I used to commute to work wearing a Shimano SPD shoe similar to the MT 5. They were good down to 40F. Below that, I added a neoprene-like shoe cover from Sugoi. I bought the shoe covers a size or two large because of the thick soles on the shoes, and they easily fit over the shoes. That worked very fine down to the 32F you require.


----------



## mtrac (Sep 23, 2013)

Might want to go up one shoe size and either wear thick socks or multiple layers.


----------



## Bremerradkurier (May 25, 2012)

Kind of thinking about these as my dedicated Northwave winter shoes are getting long in the tooth; they're not that much more than overshoes.

https://www.aliexpress.com/item/Tiebao-Men-High-Ankle-Road-Cycling-Shoes-Winter-Warm-Bicycle-Boots-Bike-Athletic-Racing-Self-Locking/32853002015.html?spm=2114.search0104.3.265.ba974ab5o2fMcZ&ws_ab_test=searchweb0_0,searchweb201602_5_10065_10068_204_10130_318_10547_5727317_10546_10059_10884_10548_10545_10887_10696_100031_10084_10083_10103_10618_452_10307_532_5727217,searchweb201603_2,ppcSwitch_0&algo_expid=3e91e6e8-0031-405e-998f-90b83f2b0899-33&algo_pvid=3e91e6e8-0031-405e-998f-90b83f2b0899&transAbTest=ae803_5&priceBeautifyAB=0


----------



## pmf (Feb 23, 2004)

I've been a year round bike commuter for a couple decades. I started out using neoprene booties, which help, but are a PITA take on and off --- especially twice in one day. Years ago, I bought a pair of Sidi winter shoes. They were one of the first winter shoes to come onto the market. They aren't much better than the booties, but a lot more convenient. A couple years ago I bought a pair of Lake 303 shoes. These things are super warm. They're also big and clunky with Vibram hiking boot soles. I think a big part of the warmth is the insoles they come with. I bought extras. I still wear the Sidi shoes when its cool out and the Lakes when its cold. Yes, I ride road bikes and use Time ATAC pedals (similar to SPD, but better).
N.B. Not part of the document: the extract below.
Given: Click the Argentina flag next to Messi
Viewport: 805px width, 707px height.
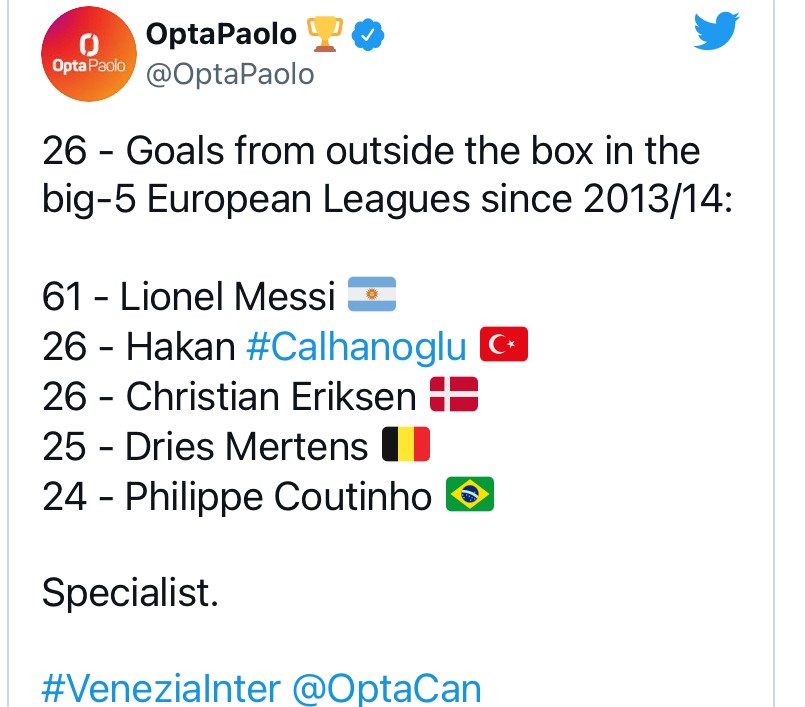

The last thing you want to do when dressing for a cold weather bike ride is to put on a really thick pair of socks and cram your feet into your shoes. If your feet don't have room to wiggle around, they'll get cold pretty quick. Maybe go one or one half sizes bigger. The Lake shoes already run a little large. Look around and you'll find deals on them. 

If you ride in the cold, your feet are going to get cold sooner or later. There's not much you can do about it except to delay it with warm shoes. For me, commuting is ideal because my ride is a little over an hour each way so my feet are usually find until I'm almost done.


----------



## Jay Strongbow (May 8, 2010)

Fit, thus circulation, is really important. Put tape over any vents too.
There's nothing wrong with using winter specific boots on the road. But for most people they'd actually be to hot for 32f. Proper fit, wool socks, taped over vents and covers should do it with any regular summer shoe for most people. But if it doesn't for you then going with winter specific shoes is really the only option.
Well not really, a step between the two is get insulated inserts for your regular shoes.


----------



## pmf (Feb 23, 2004)

Jay Strongbow said:


> Fit, thus circulation, is really important. Put tape over any vents too.
> There's nothing wrong with using winter specific boots on the road. But for most people they'd actually be to hot for 32f. Proper fit, wool socks, taped over vents and covers should do it with any regular summer shoe for most people. But if it doesn't for you then going with winter specific shoes is really the only option.
> Well not really, a step between the two is get insulated inserts for your regular shoes.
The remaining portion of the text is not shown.